**Supplied data:**
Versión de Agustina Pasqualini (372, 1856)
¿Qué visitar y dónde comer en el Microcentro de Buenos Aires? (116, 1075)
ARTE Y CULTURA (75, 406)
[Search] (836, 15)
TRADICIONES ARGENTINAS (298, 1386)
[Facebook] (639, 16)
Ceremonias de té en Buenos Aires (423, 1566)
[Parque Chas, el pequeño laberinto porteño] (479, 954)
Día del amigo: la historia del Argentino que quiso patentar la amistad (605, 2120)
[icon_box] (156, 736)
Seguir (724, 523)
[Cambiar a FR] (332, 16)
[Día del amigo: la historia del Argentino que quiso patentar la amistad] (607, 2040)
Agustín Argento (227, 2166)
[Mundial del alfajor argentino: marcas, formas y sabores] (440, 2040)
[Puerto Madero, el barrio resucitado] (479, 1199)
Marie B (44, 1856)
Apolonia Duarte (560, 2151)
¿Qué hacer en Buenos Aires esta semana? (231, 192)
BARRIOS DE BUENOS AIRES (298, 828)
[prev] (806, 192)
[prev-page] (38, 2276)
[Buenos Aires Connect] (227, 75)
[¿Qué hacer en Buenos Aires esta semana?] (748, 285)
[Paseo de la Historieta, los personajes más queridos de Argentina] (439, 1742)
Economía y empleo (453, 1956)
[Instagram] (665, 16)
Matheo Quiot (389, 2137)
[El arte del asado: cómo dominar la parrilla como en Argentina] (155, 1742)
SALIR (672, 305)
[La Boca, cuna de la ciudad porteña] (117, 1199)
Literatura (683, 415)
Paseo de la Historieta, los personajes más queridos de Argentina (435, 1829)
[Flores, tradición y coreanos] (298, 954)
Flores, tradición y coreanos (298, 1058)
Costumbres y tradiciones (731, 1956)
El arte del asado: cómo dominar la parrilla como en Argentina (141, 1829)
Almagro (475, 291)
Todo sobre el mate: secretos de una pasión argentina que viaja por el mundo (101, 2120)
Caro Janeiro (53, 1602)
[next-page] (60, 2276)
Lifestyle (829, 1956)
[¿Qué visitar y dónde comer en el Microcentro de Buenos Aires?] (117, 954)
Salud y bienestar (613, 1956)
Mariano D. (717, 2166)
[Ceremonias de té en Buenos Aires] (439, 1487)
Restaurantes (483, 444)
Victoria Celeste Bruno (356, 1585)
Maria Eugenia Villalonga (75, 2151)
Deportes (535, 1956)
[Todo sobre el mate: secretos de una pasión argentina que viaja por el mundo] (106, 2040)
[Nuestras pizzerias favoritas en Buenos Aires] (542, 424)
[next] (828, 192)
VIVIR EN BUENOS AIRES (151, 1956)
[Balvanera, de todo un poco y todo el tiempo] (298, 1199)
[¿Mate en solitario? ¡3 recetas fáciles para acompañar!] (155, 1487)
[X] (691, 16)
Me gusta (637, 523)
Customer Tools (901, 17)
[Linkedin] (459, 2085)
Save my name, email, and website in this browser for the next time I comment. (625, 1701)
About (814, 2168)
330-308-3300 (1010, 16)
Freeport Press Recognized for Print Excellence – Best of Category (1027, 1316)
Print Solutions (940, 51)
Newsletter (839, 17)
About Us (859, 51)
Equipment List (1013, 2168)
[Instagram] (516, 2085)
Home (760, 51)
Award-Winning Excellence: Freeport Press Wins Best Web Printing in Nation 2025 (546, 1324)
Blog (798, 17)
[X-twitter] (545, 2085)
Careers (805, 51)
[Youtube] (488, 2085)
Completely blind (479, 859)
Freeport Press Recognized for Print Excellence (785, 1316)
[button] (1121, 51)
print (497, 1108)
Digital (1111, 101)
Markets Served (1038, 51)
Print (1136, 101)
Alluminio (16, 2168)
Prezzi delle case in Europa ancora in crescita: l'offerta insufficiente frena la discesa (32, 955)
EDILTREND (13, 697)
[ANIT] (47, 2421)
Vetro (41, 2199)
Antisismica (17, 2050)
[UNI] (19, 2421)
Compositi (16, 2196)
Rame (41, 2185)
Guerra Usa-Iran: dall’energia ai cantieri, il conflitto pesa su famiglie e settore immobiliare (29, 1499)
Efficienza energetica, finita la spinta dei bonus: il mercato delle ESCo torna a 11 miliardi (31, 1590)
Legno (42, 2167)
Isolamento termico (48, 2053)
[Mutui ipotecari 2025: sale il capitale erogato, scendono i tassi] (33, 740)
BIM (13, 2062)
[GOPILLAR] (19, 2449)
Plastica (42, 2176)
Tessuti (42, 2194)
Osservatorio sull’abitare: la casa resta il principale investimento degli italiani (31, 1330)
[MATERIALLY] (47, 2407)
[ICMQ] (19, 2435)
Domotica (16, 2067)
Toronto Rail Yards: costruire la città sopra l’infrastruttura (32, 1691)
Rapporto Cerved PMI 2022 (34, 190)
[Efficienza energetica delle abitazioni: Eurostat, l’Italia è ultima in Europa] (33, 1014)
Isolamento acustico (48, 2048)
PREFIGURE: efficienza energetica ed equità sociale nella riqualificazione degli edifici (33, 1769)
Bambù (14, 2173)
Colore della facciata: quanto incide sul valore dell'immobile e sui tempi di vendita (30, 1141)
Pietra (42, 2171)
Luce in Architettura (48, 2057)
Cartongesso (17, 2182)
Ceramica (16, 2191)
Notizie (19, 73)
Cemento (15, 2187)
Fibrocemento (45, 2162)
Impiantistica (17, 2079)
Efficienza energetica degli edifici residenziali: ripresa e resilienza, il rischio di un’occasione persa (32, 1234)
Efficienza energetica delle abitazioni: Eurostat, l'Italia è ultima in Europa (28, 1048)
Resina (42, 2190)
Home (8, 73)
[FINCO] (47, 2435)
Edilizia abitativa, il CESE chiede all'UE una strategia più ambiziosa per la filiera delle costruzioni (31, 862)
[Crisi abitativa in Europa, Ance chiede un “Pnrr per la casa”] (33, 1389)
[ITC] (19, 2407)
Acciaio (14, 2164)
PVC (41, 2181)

**Your objective:** Count up the lines of the listing where "comer" occurs, and answer with that number only.

**Output for this task:** 2